The films to be screened are “Morality TV and the Loving Jehad: A Thrilling Tale,” and “Cosmopolis: Two Tales of a City.”
 
“Morality’’ explores the scrutiny and control of women’s mobility and sexuality, and the history of communal violence, caste brutalization and feudal equations. “Cosmopolis” looks at divisions of language, class, memory and food, and queries the myths of Mumbai as a great cosmopolitanism city.
 
Vohra is the director of over half a dozen documentaries examining the society, politics and culture of the contemporary urban India, looking at issues of ethnic chauvinism, women's access to public space, state crackdowns on public “immorality,” globalization, cosmopolitanism, diversity and social justice.
 
She is particularly recognized for her innovative filmmaking techniques, including blending fiction and documentary.
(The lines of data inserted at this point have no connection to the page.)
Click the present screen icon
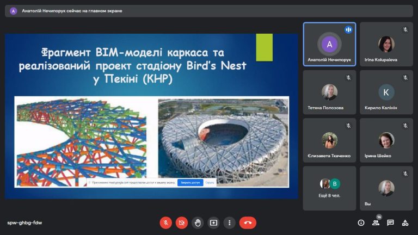The image size is (418, 235). pyautogui.click(x=213, y=222)
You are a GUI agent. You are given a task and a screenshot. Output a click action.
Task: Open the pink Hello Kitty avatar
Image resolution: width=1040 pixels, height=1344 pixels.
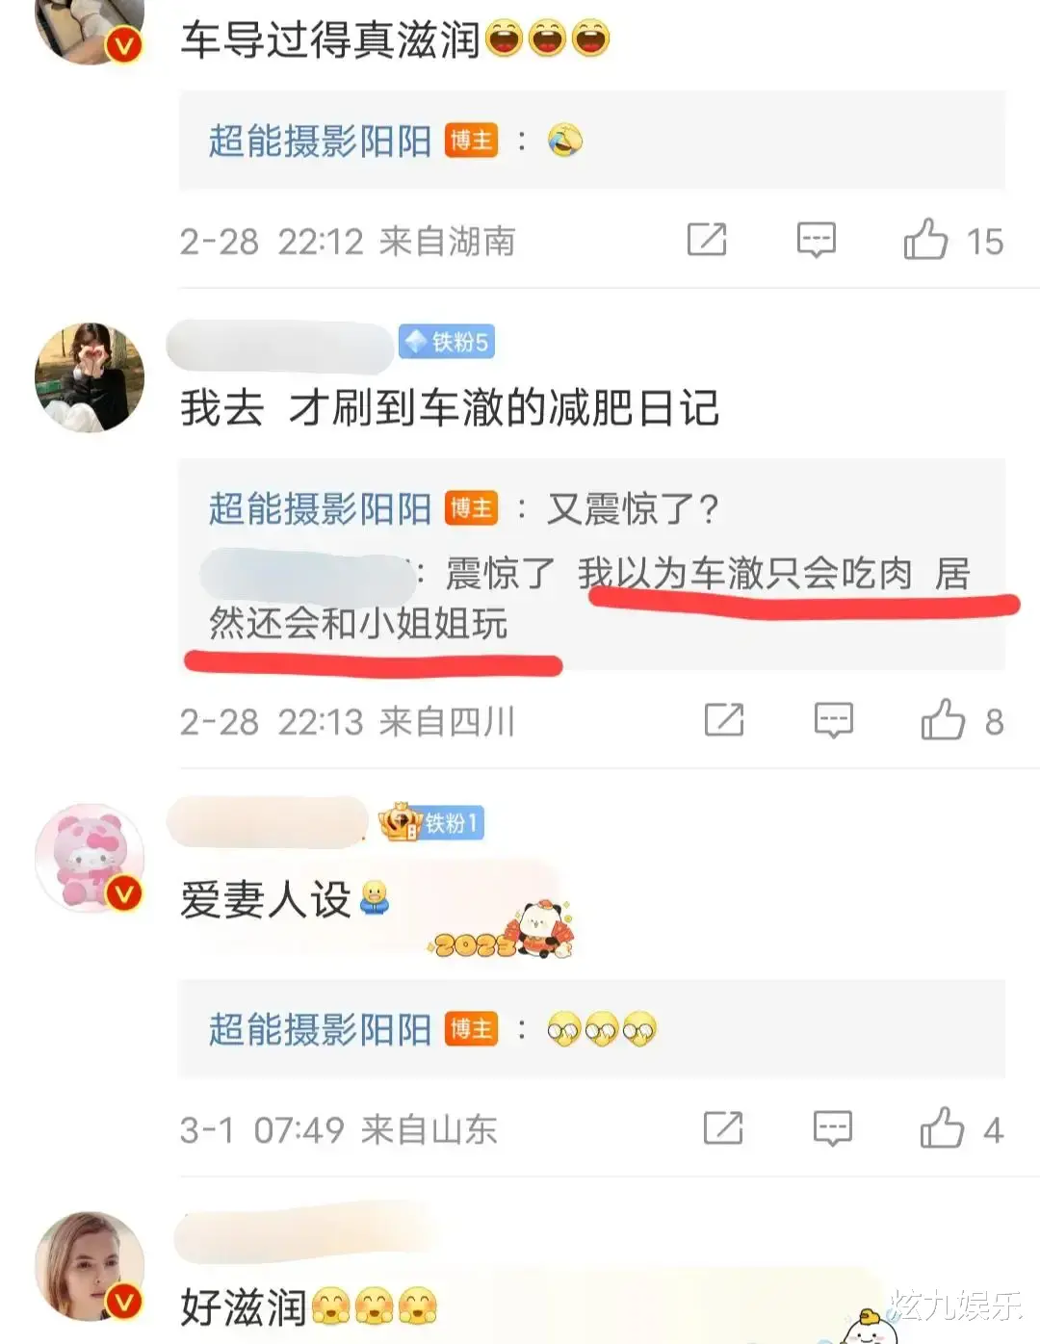(90, 857)
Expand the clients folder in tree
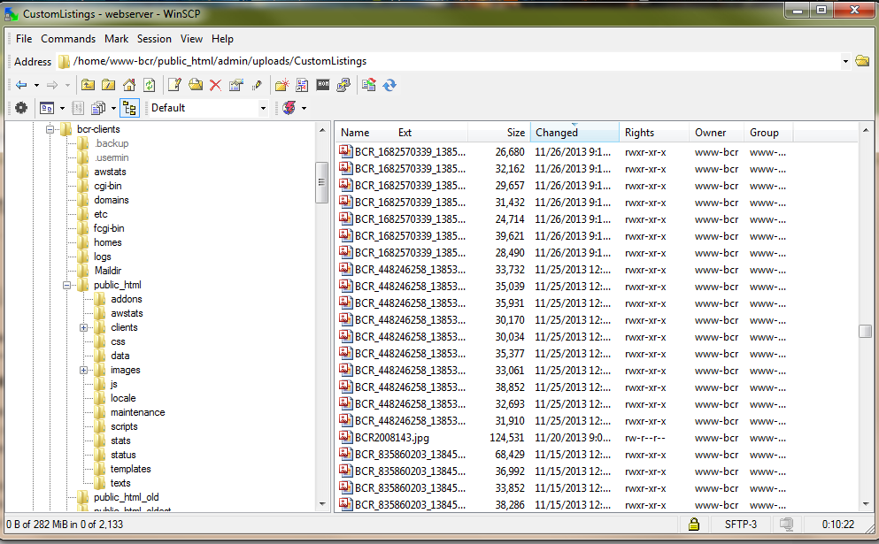This screenshot has height=544, width=879. tap(84, 327)
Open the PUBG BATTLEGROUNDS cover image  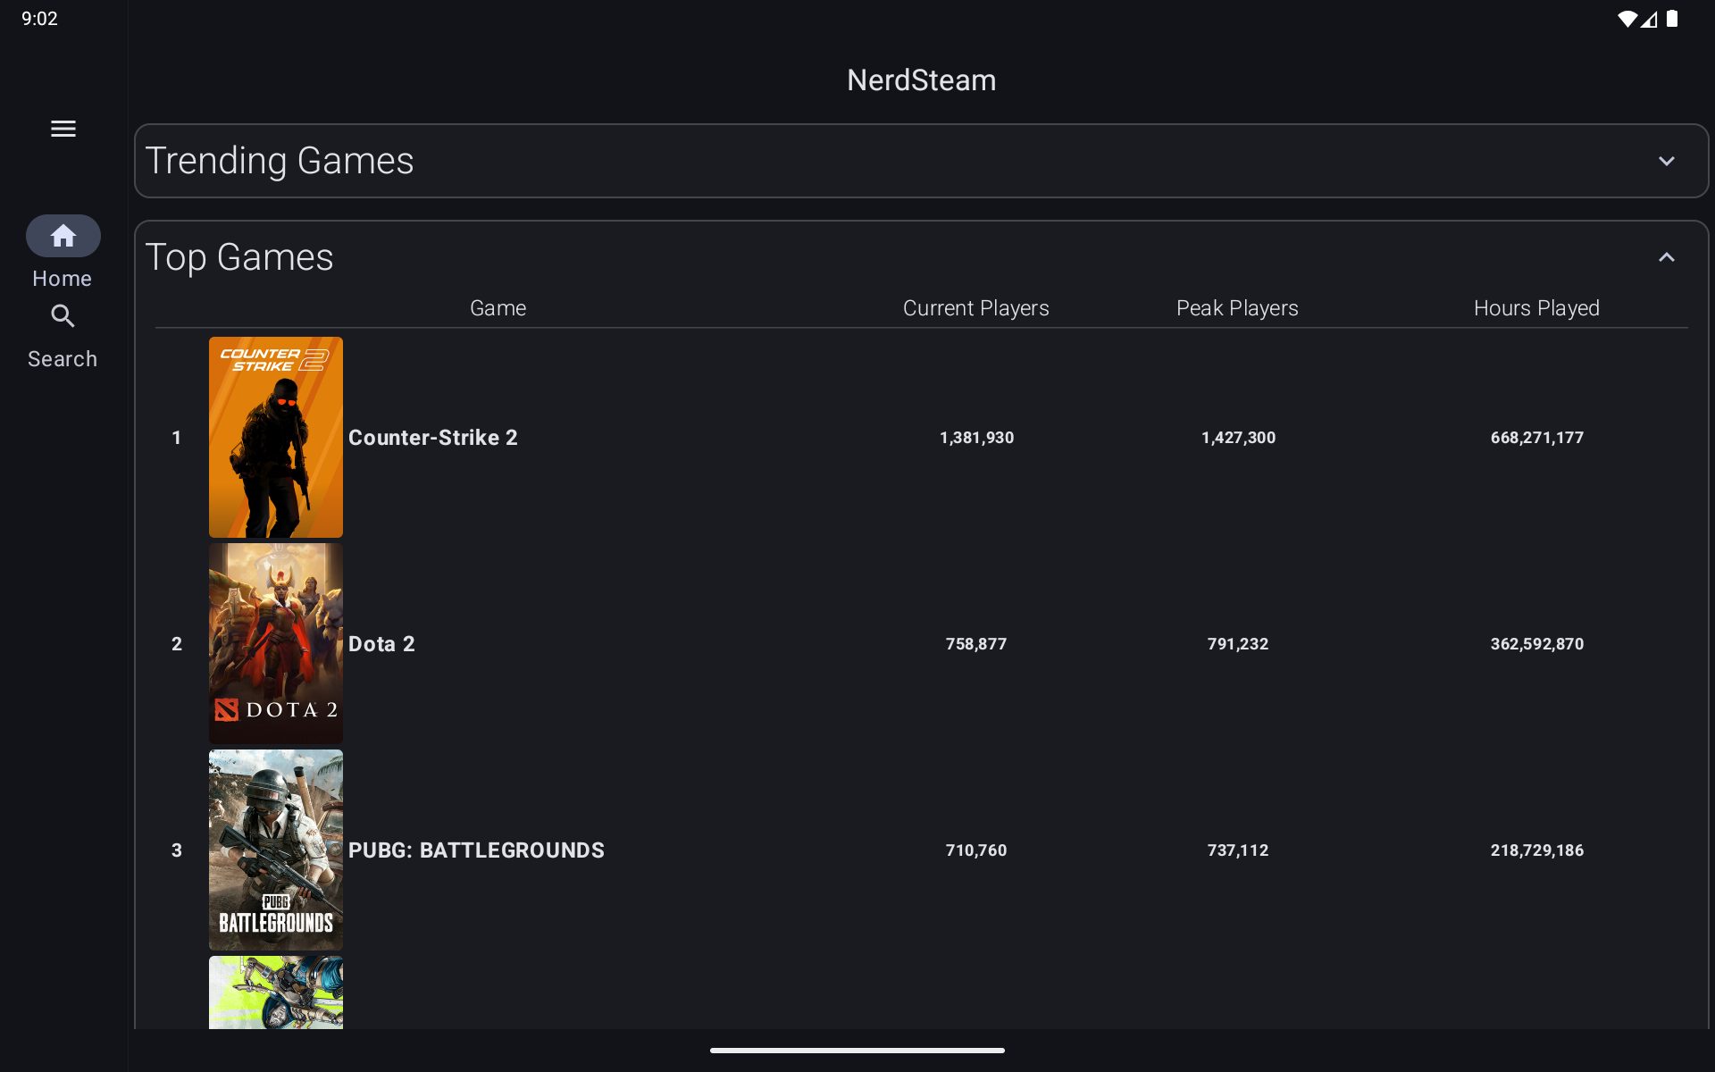[x=275, y=850]
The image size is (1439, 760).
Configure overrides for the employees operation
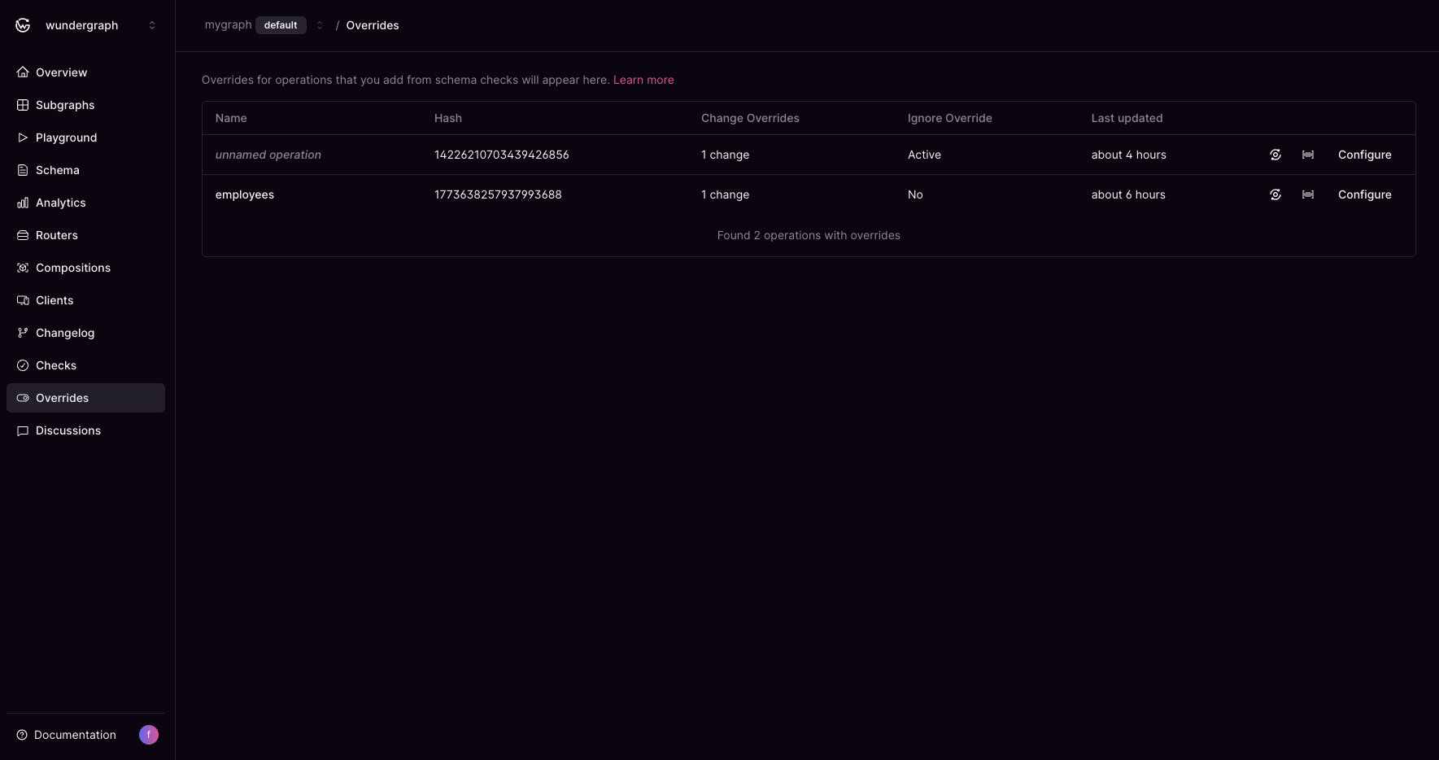1364,194
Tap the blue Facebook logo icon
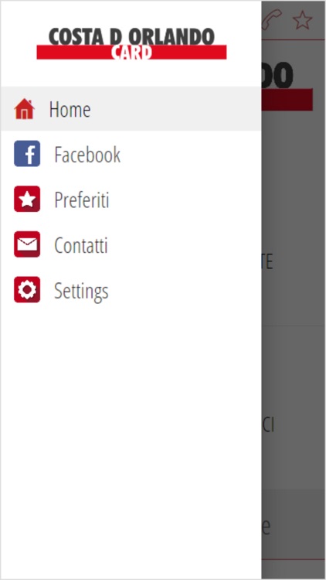 27,154
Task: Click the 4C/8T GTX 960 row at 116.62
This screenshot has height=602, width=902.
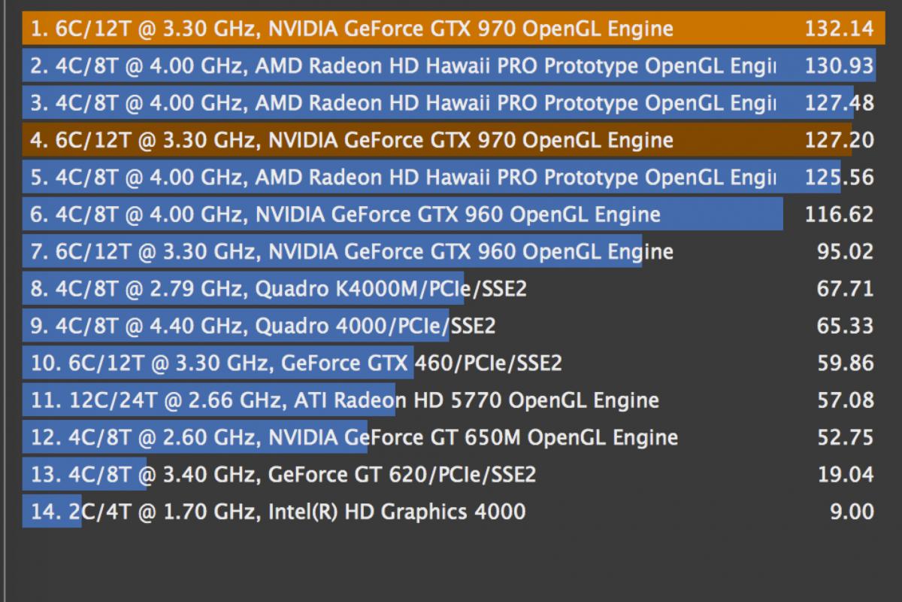Action: click(449, 214)
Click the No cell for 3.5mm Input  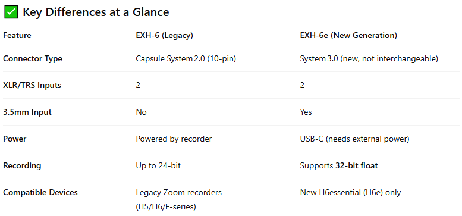click(141, 112)
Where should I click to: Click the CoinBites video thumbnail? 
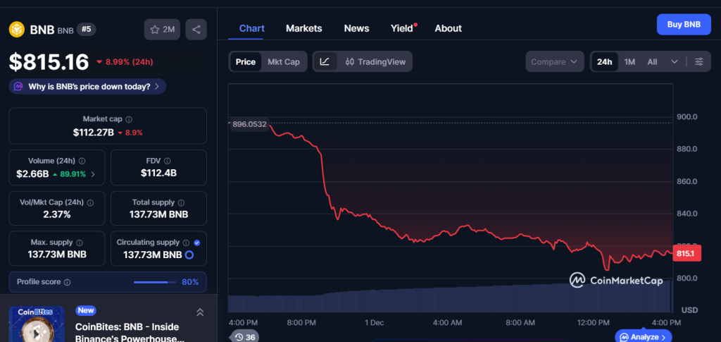(37, 325)
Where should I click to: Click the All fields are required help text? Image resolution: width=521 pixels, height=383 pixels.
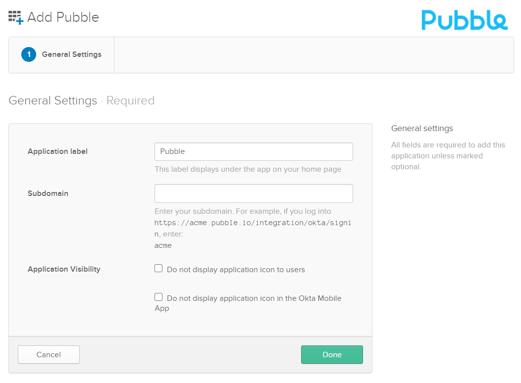(x=448, y=156)
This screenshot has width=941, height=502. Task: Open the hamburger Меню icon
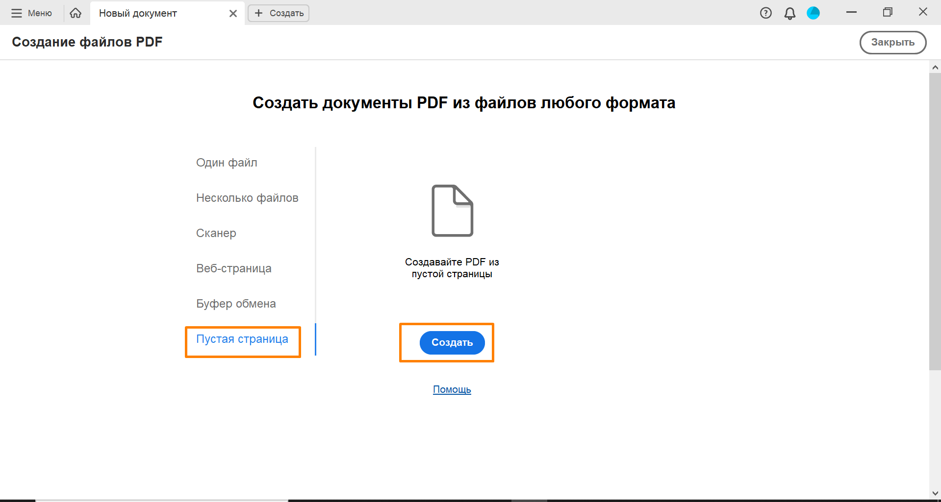click(x=17, y=13)
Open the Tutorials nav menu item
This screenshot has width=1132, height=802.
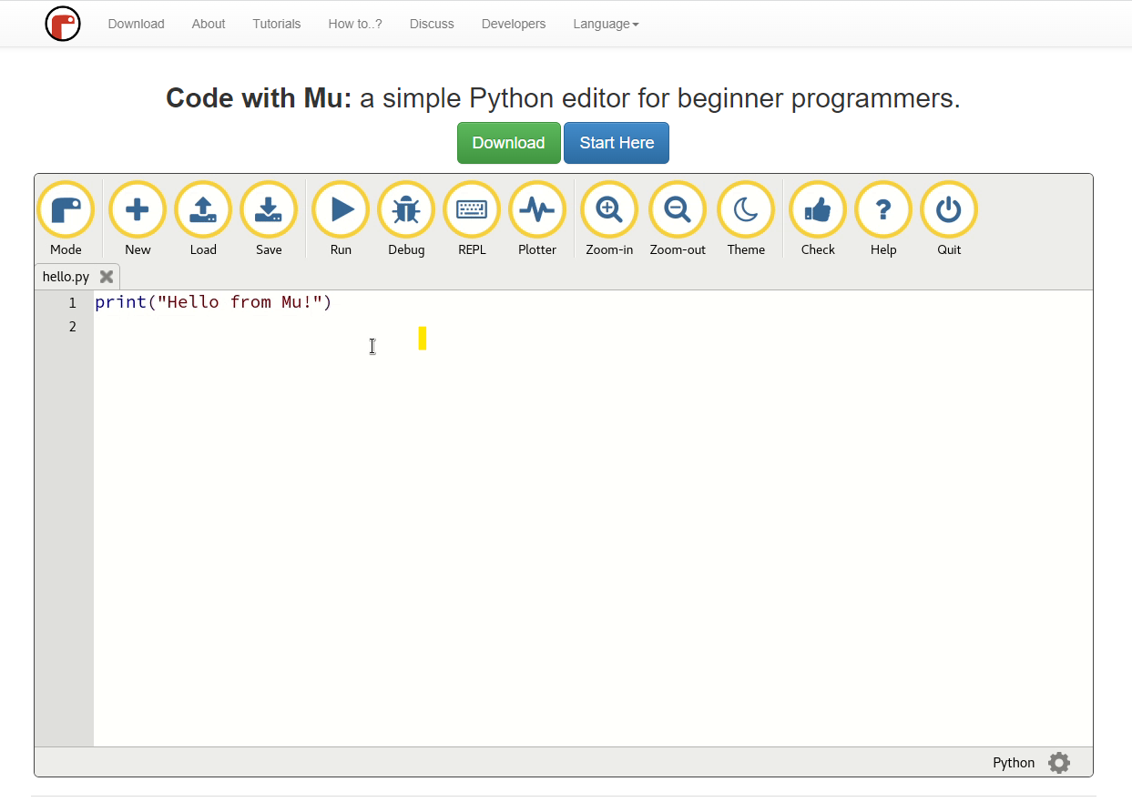pyautogui.click(x=277, y=25)
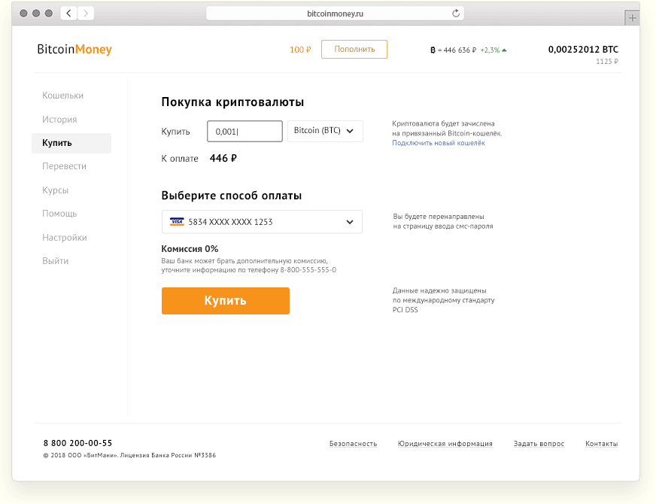The width and height of the screenshot is (656, 504).
Task: Click the Подключить новый кошелёк link
Action: (438, 143)
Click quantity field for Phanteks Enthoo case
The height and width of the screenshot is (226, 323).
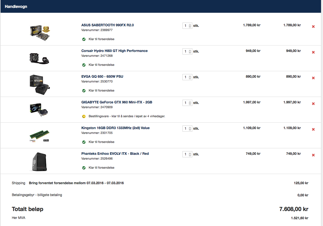pyautogui.click(x=187, y=154)
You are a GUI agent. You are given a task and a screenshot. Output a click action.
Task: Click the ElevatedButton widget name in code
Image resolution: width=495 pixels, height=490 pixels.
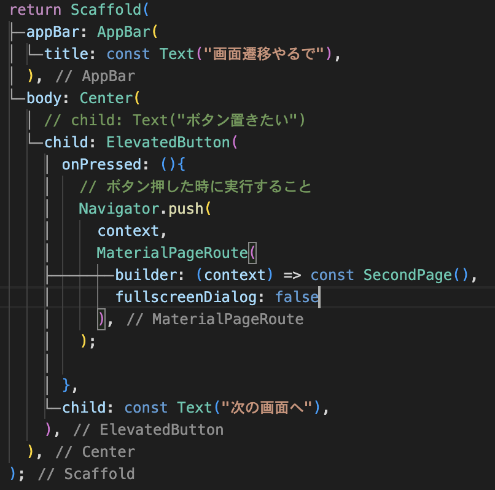point(167,142)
Her films have been screened at film festivals around the world, and her fictional and non-fictional writings have been published widely.
 
Her work as a writer includes the feature films “Khamosh Pani” ("Silent Waters"), about a woman whose life is transformed by growing fundamentalism in a Pakistani village, for which she won the Best Screenplay award at the Kara Film Festival in 2003 and the documentaries “Skin Deep," "A Few Things I Know About Her,” and “If You Pause: In a Museum of Craft,” as well as a series of short fiction films on communal conflict for the People's Decade of Human Rights Education.
 
For more information on Ms. Vohra, click here.         
 
The Sorabjee lecture series defines "justice" broadly, encompassing examinations of human rights, historical narratives, literary and political representations, gender and social justice, citizenship and democracy, and cross-border connections between the nations of South Asia. Its goal is to expose students at Brandeis (and the larger public) to the scholarship being conducted in the multidisciplinary fields of South Asian Studies, both in the United States and in South Asia itself, as well as to the vast range of South Asian intellectual and artistic traditions.
 
Soli SorabjeeSoli Sorabjee is a prominent Indian jurist and human rights advocate. He was designated senior advocate of the Supreme Court of India in 1971, and he served as the attorney general for India 1989-90 and 1998-2004. He also serves as vice president of the Commonwealth Lawyers Association and as a member of the Committee on Arms Control and Disarmament Law of International Law Association. He was appointed in 2000 as a member of the Permanent Court of Arbitration at The Hague for six years.
 
Sorabjee will deliver the third lecture in this series bearing his name later this semester.